# [WHAT IS ASKED]
1. Using the solar farm ordinance excerpt below, decide whether each statement agrees with it: (a) solar panels must be decommissioned if they go unused for 12 consecutive months; (b) an interconnection agreement with the local electric utility is required in every case; (c) an applicant proposing reflectors must submit a plan to reduce glare. Answer each with yes or no and quote the words of the excerpt that settle it.
2. Carry on the solar farm ordinance excerpt below, beginning right after its final line.

# [SOURCE]
Site plan of proposed conditions.

a.

Location and spacing of solar panels.

b.

Location of access roads.

c.

Planned location of underground or overhead electric lines connecting the solar farm to the building substation or other electric load.

d.

New electrical equipment other than at the existing building or substation that is the connection point for the solar farm.

e.

Proposed erosion and sediment control measures.

f.

Proposed stormwater management measures.

g.

Sketch elevation of the premises accurately depicting the proposed solar energy conversion system and its relationship to structures on adjacent lots (if any).

3

Manufacturer's specifications and recommended installation methods for all major equipment, including solar panels, mounting systems and foundations for poles or racks.

4.

The number of panels to be installed.

5.

A description of the method of connecting the array to a building or substation.

6.

A copy of the interconnection agreement with local electric utility or a written explanation outlining why an interconnection agreement is not necessary.

7.

A decommissioning plan shall be required to ensure that facilities are properly removed after their useful live. Decommissioning of solar panels must occur in the event they are not in use for 12 consecutive months. The plan shall include provisions for removal of all structures and foundations, restoration of soil and vegetation and a plan ensuring financial resources will be available to fully decommission the site. Disposal of structures and/or foundations shall meet the provisions of the Meeker County Solid Waste Ordinance, or successor ordinance. The board may require the posting of a bond, letter of credit or the establishment of an escrow account to ensure proper decommissioning.

8.

If reflectors are proposed to be utilized as part of a project, that applicant must submit a plan to reduce glare off said reflectors.

E.

Standards for large solar farms.

1.

Dataset records:
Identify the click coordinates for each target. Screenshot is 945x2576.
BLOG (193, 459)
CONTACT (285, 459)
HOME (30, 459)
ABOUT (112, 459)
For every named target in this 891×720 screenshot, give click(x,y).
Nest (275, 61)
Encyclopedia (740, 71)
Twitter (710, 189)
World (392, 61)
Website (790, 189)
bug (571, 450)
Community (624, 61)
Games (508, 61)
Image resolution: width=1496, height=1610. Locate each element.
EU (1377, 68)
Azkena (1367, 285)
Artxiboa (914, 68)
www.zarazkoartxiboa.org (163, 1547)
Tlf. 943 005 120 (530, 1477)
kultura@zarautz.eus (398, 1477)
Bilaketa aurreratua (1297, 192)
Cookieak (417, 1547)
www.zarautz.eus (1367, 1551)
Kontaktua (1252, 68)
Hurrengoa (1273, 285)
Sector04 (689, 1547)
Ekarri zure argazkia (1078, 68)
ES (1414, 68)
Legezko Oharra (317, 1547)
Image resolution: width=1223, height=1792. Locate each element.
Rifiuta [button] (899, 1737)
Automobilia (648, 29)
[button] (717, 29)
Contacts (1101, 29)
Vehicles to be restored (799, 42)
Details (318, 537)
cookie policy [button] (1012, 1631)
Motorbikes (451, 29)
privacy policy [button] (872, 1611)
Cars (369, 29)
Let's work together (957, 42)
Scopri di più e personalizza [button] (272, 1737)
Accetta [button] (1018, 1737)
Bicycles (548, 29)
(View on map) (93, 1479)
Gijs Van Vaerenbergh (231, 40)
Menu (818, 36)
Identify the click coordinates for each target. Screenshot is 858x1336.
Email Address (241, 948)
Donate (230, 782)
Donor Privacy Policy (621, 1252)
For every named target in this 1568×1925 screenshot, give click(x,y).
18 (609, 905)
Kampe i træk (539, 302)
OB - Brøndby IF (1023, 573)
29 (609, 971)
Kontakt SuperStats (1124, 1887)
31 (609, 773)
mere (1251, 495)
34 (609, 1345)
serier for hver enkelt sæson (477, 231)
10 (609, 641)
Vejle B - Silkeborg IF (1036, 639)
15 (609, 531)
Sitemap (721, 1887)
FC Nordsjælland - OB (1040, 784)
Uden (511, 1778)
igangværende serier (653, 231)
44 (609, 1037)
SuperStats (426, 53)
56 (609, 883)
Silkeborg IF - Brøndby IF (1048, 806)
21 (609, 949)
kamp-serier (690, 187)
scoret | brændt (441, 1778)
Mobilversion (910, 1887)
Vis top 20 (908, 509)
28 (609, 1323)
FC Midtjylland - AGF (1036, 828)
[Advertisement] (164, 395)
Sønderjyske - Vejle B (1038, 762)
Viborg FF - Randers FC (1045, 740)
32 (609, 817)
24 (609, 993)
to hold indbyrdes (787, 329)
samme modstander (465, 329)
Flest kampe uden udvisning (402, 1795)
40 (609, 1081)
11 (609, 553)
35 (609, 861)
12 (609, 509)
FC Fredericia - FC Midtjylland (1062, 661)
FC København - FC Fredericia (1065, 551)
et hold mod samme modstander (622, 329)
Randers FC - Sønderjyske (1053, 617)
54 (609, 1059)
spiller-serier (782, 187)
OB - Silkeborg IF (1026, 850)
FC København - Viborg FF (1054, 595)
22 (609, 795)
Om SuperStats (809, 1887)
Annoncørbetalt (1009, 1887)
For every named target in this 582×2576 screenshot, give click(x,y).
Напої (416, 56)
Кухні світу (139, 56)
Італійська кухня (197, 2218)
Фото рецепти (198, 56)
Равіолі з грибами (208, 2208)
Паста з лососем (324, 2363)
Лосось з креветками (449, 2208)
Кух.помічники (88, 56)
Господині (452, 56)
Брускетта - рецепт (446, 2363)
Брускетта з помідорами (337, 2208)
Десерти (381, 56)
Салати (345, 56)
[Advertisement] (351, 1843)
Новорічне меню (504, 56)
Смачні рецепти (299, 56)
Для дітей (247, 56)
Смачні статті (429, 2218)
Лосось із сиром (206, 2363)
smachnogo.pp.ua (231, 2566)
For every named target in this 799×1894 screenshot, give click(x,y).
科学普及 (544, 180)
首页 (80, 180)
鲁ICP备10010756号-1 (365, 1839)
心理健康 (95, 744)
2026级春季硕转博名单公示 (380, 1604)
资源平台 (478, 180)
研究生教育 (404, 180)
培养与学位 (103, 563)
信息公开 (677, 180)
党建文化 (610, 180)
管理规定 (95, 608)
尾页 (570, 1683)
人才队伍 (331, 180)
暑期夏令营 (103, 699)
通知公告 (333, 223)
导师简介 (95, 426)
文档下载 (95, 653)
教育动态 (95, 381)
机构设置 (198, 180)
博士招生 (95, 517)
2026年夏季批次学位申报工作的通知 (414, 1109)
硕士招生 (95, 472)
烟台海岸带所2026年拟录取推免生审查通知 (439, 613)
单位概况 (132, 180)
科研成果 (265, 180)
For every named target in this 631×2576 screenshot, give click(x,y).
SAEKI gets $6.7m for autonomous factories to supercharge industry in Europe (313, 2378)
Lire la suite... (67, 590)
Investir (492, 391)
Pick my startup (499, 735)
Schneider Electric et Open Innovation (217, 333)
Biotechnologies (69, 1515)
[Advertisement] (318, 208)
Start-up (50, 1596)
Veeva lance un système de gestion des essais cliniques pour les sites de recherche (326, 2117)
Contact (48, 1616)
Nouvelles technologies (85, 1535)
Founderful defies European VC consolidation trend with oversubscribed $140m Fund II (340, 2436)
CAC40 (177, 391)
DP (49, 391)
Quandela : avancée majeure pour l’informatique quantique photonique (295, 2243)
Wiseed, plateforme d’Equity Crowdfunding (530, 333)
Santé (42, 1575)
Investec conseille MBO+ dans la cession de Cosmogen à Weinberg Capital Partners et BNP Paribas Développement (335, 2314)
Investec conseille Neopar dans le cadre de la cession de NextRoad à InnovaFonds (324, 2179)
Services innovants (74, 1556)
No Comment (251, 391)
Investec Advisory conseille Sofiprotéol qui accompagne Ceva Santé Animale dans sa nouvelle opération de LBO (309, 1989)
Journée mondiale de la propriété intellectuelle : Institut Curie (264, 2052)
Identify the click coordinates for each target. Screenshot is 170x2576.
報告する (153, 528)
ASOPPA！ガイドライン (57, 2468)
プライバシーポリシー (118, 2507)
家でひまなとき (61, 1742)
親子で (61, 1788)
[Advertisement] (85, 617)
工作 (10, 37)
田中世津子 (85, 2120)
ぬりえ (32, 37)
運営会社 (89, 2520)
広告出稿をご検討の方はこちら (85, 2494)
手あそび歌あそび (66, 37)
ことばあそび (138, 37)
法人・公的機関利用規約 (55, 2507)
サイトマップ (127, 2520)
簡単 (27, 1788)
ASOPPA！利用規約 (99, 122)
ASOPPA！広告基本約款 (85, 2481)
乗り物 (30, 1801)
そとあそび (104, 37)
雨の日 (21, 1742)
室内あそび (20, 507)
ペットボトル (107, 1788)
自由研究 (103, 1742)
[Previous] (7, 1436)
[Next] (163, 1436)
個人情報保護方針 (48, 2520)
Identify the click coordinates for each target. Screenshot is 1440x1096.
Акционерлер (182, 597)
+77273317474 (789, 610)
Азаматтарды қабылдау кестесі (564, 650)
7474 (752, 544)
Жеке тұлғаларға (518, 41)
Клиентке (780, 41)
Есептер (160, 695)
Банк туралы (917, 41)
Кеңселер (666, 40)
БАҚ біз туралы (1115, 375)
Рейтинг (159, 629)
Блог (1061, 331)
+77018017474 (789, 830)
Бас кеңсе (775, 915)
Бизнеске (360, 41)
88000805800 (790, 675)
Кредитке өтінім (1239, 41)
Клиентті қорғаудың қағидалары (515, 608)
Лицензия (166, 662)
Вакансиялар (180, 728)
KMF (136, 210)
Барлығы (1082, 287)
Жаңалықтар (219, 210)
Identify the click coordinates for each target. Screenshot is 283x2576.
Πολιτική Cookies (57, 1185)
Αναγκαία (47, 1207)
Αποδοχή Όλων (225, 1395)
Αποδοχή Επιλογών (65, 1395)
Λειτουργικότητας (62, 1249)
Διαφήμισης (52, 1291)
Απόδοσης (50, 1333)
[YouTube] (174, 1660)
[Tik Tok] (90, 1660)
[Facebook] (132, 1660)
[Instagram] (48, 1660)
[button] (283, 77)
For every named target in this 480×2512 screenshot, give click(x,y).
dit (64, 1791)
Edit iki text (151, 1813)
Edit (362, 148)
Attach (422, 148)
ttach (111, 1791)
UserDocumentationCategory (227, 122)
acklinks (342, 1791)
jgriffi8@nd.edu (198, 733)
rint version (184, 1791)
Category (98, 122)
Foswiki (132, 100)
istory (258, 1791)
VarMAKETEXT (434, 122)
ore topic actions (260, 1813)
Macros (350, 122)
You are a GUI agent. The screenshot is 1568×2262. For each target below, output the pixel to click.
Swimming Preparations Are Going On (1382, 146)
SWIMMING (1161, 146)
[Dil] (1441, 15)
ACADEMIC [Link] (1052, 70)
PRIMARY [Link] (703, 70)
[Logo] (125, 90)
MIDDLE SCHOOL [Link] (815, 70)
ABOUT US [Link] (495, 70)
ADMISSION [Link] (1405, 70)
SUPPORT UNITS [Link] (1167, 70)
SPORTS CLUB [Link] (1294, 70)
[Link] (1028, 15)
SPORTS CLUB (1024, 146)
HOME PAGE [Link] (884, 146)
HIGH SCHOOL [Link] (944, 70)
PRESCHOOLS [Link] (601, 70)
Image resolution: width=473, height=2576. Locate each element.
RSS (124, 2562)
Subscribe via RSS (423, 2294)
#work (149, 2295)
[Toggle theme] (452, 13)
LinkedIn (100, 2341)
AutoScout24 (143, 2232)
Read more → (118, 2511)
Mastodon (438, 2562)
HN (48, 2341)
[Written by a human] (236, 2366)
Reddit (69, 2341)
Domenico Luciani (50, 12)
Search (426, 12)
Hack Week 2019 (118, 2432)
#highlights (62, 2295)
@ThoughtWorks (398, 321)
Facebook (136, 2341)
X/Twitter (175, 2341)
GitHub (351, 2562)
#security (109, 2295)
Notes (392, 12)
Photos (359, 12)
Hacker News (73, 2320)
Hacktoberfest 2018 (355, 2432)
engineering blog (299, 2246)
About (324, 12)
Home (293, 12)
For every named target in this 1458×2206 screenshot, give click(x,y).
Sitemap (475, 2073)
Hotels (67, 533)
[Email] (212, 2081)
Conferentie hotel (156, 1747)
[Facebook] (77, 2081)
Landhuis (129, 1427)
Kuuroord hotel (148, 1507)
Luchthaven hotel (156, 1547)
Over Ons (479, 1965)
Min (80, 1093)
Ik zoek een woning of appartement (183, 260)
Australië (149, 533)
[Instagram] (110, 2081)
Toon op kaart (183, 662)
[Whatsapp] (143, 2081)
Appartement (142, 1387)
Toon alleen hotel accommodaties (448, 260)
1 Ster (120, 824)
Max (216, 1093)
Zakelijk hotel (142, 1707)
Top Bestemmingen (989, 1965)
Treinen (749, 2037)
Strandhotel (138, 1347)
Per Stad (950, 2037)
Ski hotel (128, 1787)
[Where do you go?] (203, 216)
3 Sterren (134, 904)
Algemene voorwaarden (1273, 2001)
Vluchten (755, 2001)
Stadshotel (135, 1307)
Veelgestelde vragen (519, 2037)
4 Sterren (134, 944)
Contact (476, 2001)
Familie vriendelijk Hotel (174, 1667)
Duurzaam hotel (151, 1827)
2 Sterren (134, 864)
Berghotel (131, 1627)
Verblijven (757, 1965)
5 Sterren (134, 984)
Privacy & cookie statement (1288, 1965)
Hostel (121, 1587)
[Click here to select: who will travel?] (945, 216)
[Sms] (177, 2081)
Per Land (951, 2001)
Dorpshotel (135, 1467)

# [RESPONSES]
1.
(a) Yes: "Decommissioning of solar panels must occur in the event they are not in use for 12 consecutive months."
(b) No: "A copy of the interconnection agreement with local electric utility or a written explanation outlining why an interconnection agreement is not necessary."
(c) Yes: "If reflectors are proposed to be utilized as part of a project, that applicant must submit a plan to reduce glare off said reflectors."

2.
[Generally.] Solar farms are composed of multiple solar panels on multiple mounting systems (poles or racks), and generally have an alternating current (AC) rated capacity greater than 300 kilowatts.

2.

[Stormwater management and erosion and sediment control.] Stormwater management and erosion and sediment control shall meet the requirements of the MPCA construction stormwater permit requirements.

3.

Foundations. The manufacturer's engineer or another qualified engineer shall certify that the foundation and design of the solar panels are within accepted professional standards, given local soil and climate conditions.

4.

Other standards and codes. All solar farms shall be in compliance with any applicable local, state and federal regulatory standards, including the State of Minnesota Uniform Building Code, as amended; and the National Electric[al] Safety Code, as amended.

5.

[Requirements for a signed waiver.] Any setback distance within 1320 feet of a non-owner residence and 1,320 feet from an incorporated municipality for the construction of a 300 kilowatt rated alternating current AC capacity or larger solar project requires a signed waiver from the non-owner residence or from the municipality. The signed waiver shall be recorded as part of the Conditional Use Permit with the Meeker County Recorder.

6.

At no time will a large solar system be allowed within 200 feet of a residence.

7.

The fencing setback shall be 150 feet from private and township roads and 200 feet from CSAH and state roads.

8.

Setbacks from side and rear property lines is a minimum of 30 feet.

9.

Setbacks from drainage ditches and wetlands is a minimum of 50 feet.

10.

No more than ten percent of land per township in the A-1 Agricultural Preservation District shall be utilized for solar energy.

11.

Substations and transformers shall meet the same minimum setback distance from a non-owner residence as the solar farm it services.

F.

Standards for solar energy systems, accessory. Solar energy systems are a permitted accessory use in all zoning districts, subject to the following standards:

1.

Accessory building limit. Solar systems, either roof or ground-mounted, do not count as an accessory building for the purpose of meeting limits on the number of accessory structures allowed per residential lot or the coverage limits, as set forth in the Meeker County Zoning Ordinance.

2.

Height. Active solar systems are subject to the following height requirements:

a.

Building- or roof-mounted solar systems shall not exceed the maximum allowed height in any zoning district. For purposes of height measurement, solar systems other than building-integrated systems shall be considered to be mechanical devices and are restricted consistent with other building-mounted mechanical devices for the zoning district in which the system is being installed.

b.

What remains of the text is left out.